The problem: Return, exactly and in full, the lines of the records below starting at the one with "Click the black color swatch" and ending at the one with "The width and height of the screenshot is (820, 446).", and no other lines.

Dataset extract:
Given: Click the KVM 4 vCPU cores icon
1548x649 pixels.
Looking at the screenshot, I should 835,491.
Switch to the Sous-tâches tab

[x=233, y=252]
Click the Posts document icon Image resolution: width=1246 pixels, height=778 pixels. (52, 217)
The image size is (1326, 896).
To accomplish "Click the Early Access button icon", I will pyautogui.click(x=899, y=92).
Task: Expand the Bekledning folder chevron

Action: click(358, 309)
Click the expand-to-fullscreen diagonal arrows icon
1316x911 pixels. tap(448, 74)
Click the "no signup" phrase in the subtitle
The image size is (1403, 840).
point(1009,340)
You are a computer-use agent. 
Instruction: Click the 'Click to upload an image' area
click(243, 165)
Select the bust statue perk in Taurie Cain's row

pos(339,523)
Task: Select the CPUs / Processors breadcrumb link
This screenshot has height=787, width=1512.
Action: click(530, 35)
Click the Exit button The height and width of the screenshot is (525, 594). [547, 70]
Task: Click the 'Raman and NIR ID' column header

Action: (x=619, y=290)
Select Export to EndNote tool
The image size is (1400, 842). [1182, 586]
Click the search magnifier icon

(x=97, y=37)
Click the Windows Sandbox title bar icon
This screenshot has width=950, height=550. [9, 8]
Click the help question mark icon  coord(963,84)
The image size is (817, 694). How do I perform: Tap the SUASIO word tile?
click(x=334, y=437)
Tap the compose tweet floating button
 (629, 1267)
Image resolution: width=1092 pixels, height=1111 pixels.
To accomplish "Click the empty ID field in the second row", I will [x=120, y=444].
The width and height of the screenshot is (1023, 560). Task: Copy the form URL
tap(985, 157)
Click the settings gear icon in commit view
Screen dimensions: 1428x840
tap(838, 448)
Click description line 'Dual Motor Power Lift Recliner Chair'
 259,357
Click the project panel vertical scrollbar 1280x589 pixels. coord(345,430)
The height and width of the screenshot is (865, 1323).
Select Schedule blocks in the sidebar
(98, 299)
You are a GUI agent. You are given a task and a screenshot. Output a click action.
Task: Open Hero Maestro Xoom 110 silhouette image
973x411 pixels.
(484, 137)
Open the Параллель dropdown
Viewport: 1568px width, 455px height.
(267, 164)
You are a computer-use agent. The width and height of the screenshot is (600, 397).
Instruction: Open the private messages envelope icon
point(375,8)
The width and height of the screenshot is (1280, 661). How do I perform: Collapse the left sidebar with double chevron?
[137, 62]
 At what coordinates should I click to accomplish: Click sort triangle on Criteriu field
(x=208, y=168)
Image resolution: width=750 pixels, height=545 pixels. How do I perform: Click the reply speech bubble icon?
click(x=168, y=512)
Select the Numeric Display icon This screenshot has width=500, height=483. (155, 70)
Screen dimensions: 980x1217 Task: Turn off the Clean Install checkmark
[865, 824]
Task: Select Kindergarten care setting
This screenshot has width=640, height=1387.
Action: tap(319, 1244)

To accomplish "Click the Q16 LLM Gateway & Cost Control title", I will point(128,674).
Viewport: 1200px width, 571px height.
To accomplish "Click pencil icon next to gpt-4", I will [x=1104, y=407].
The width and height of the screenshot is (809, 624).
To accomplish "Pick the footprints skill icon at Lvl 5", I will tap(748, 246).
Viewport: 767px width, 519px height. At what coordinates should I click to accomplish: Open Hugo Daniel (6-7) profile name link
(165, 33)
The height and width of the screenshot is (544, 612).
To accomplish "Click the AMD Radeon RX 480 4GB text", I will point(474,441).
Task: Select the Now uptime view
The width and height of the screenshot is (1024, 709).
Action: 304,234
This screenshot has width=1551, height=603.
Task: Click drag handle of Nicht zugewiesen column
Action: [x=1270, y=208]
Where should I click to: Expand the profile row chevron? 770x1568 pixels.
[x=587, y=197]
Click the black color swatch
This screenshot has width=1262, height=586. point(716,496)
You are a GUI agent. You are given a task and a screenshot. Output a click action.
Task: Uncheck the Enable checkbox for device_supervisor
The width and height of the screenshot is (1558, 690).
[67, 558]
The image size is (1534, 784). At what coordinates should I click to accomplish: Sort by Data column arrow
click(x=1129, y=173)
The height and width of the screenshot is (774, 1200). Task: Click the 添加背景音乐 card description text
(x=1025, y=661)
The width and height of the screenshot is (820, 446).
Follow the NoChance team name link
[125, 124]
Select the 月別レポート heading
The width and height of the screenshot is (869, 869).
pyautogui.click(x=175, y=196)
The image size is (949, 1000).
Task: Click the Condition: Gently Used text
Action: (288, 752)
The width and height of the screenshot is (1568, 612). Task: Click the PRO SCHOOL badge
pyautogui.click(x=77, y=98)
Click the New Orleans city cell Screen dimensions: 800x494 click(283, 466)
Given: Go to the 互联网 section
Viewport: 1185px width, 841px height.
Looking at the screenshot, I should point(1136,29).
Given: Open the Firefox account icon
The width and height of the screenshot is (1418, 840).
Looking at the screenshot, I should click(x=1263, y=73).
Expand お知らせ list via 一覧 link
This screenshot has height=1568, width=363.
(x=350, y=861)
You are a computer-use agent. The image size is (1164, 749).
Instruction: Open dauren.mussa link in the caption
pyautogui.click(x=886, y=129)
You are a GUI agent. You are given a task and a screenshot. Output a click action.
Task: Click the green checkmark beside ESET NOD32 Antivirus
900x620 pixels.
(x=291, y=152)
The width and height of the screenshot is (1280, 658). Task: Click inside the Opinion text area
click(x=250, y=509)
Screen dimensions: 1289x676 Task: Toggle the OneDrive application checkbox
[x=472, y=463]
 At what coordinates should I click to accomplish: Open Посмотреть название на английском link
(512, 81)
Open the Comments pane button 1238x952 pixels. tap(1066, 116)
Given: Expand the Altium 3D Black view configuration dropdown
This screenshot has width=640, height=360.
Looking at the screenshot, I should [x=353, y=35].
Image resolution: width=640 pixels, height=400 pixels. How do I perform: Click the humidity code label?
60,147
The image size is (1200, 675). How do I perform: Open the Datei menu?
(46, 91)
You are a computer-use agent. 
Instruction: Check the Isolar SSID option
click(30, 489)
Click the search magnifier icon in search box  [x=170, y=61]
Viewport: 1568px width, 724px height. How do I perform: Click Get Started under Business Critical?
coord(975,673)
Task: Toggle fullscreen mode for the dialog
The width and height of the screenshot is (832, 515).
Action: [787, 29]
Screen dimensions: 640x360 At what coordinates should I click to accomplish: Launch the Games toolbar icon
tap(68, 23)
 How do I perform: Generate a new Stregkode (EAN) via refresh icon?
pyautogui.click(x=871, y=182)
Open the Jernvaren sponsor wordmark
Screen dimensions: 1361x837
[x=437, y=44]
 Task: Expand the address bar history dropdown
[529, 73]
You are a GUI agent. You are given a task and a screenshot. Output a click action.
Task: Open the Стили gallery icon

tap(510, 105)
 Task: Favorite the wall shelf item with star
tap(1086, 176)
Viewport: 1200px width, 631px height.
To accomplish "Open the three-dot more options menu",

Written response:
Click the black color swatch
This screenshot has width=1262, height=586. point(716,496)
You are a GUI agent. You are given a task and a screenshot. Output a click action.
Task: Uncheck the Enable checkbox for device_supervisor
The width and height of the screenshot is (1558, 690).
[67, 558]
The image size is (1534, 784). At what coordinates should I click to accomplish: Sort by Data column arrow
click(x=1129, y=173)
The height and width of the screenshot is (774, 1200). Task: Click the 添加背景音乐 card description text
(x=1025, y=661)
The width and height of the screenshot is (820, 446).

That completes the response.